- [What the exercise asks]: The entries that follow need to be retyped verbatim.

BEGIN Record set

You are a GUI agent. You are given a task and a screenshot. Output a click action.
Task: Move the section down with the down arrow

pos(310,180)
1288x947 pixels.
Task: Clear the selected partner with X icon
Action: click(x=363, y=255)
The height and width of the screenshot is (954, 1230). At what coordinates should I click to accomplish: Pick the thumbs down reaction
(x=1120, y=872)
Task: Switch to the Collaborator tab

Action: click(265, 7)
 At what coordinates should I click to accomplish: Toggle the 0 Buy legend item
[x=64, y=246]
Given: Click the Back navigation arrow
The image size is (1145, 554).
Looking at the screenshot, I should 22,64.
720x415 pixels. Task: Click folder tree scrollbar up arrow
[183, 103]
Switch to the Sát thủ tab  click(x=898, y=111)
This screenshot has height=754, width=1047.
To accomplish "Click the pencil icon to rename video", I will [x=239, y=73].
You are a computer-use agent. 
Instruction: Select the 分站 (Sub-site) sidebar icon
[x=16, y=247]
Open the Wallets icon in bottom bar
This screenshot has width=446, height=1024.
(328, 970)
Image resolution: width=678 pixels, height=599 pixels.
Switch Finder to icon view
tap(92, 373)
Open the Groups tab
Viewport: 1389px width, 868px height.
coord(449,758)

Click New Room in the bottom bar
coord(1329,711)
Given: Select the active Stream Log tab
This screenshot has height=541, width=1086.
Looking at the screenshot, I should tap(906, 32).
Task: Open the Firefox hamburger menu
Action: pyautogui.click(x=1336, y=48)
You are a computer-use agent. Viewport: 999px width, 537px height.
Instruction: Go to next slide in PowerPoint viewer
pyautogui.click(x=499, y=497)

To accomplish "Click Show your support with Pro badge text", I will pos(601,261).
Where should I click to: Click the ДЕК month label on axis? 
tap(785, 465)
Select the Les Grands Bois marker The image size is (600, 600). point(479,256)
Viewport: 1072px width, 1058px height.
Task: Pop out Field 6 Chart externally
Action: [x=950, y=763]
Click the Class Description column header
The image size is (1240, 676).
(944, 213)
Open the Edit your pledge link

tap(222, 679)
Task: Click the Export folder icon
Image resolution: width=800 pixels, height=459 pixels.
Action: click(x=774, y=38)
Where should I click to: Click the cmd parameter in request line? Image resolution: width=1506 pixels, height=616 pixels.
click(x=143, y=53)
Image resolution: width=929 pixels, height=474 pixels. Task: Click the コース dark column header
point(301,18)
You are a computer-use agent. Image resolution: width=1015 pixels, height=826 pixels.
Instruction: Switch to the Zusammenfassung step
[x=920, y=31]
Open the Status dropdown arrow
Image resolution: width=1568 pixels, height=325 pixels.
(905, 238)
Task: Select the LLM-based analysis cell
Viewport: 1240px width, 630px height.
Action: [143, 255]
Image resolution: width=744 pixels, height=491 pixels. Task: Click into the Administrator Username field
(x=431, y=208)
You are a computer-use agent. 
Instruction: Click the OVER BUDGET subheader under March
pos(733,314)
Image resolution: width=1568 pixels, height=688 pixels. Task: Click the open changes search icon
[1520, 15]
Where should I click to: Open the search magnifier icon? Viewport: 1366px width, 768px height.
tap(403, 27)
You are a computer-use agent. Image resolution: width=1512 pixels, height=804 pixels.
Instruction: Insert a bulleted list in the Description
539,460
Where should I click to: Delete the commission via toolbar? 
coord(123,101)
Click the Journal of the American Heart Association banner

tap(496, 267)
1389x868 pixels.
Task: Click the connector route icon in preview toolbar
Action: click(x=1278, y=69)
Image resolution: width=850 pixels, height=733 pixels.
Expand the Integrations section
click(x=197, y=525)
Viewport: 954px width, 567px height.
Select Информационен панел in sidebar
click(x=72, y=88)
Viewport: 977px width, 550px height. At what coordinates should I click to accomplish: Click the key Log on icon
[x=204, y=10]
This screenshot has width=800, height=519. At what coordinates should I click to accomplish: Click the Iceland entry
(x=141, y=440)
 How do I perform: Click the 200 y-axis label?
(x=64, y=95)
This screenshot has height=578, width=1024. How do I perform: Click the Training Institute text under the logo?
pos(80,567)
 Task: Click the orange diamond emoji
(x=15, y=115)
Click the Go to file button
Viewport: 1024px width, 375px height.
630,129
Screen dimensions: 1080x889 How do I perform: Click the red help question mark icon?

END Record set

- [Expected answer]:
You are a GUI agent. You are given a task and a screenshot. Output a click action.
Task: Move the section down with the down arrow

pos(310,180)
1288x947 pixels.
Task: Clear the selected partner with X icon
Action: click(x=363, y=255)
The height and width of the screenshot is (954, 1230). At what coordinates should I click to accomplish: Pick the thumbs down reaction
(x=1120, y=872)
Task: Switch to the Collaborator tab

Action: click(265, 7)
 At what coordinates should I click to accomplish: Toggle the 0 Buy legend item
[x=64, y=246]
Given: Click the Back navigation arrow
The image size is (1145, 554).
Looking at the screenshot, I should 22,64.
720x415 pixels. Task: Click folder tree scrollbar up arrow
[183, 103]
Switch to the Sát thủ tab  click(x=898, y=111)
This screenshot has height=754, width=1047.
To accomplish "Click the pencil icon to rename video", I will [x=239, y=73].
You are a computer-use agent. 
Instruction: Select the 分站 (Sub-site) sidebar icon
[x=16, y=247]
Open the Wallets icon in bottom bar
This screenshot has width=446, height=1024.
(328, 970)
Image resolution: width=678 pixels, height=599 pixels.
Switch Finder to icon view
tap(92, 373)
Open the Groups tab
Viewport: 1389px width, 868px height.
coord(449,758)

Click New Room in the bottom bar
coord(1329,711)
Given: Select the active Stream Log tab
This screenshot has height=541, width=1086.
Looking at the screenshot, I should tap(906, 32).
Task: Open the Firefox hamburger menu
Action: pyautogui.click(x=1336, y=48)
You are a computer-use agent. Viewport: 999px width, 537px height.
Instruction: Go to next slide in PowerPoint viewer
pyautogui.click(x=499, y=497)

To accomplish "Click Show your support with Pro badge text", I will pos(601,261).
Where should I click to: Click the ДЕК month label on axis? 
tap(785, 465)
Select the Les Grands Bois marker The image size is (600, 600). point(479,256)
Viewport: 1072px width, 1058px height.
Task: Pop out Field 6 Chart externally
Action: [x=950, y=763]
Click the Class Description column header
The image size is (1240, 676).
(944, 213)
Open the Edit your pledge link

tap(222, 679)
Task: Click the Export folder icon
Image resolution: width=800 pixels, height=459 pixels.
Action: click(x=774, y=38)
Where should I click to: Click the cmd parameter in request line? Image resolution: width=1506 pixels, height=616 pixels.
click(x=143, y=53)
Image resolution: width=929 pixels, height=474 pixels. Task: Click the コース dark column header
point(301,18)
You are a computer-use agent. Image resolution: width=1015 pixels, height=826 pixels.
Instruction: Switch to the Zusammenfassung step
[x=920, y=31]
Open the Status dropdown arrow
Image resolution: width=1568 pixels, height=325 pixels.
(905, 238)
Task: Select the LLM-based analysis cell
Viewport: 1240px width, 630px height.
Action: [143, 255]
Image resolution: width=744 pixels, height=491 pixels. Task: Click into the Administrator Username field
(x=431, y=208)
You are a computer-use agent. 
Instruction: Click the OVER BUDGET subheader under March
pos(733,314)
Image resolution: width=1568 pixels, height=688 pixels. Task: Click the open changes search icon
[1520, 15]
Where should I click to: Open the search magnifier icon? Viewport: 1366px width, 768px height.
tap(403, 27)
You are a computer-use agent. Image resolution: width=1512 pixels, height=804 pixels.
Instruction: Insert a bulleted list in the Description
539,460
Where should I click to: Delete the commission via toolbar? 
coord(123,101)
Click the Journal of the American Heart Association banner

tap(496, 267)
1389x868 pixels.
Task: Click the connector route icon in preview toolbar
Action: click(x=1278, y=69)
Image resolution: width=850 pixels, height=733 pixels.
Expand the Integrations section
click(x=197, y=525)
Viewport: 954px width, 567px height.
Select Информационен панел in sidebar
click(x=72, y=88)
Viewport: 977px width, 550px height. At what coordinates should I click to accomplish: Click the key Log on icon
[x=204, y=10]
This screenshot has width=800, height=519. At what coordinates should I click to accomplish: Click the Iceland entry
(x=141, y=440)
 How do I perform: Click the 200 y-axis label?
(x=64, y=95)
This screenshot has height=578, width=1024. How do I perform: Click the Training Institute text under the logo?
pos(80,567)
 Task: Click the orange diamond emoji
(x=15, y=115)
Click the Go to file button
Viewport: 1024px width, 375px height.
630,129
Screen dimensions: 1080x889 How do I perform: Click the red help question mark icon?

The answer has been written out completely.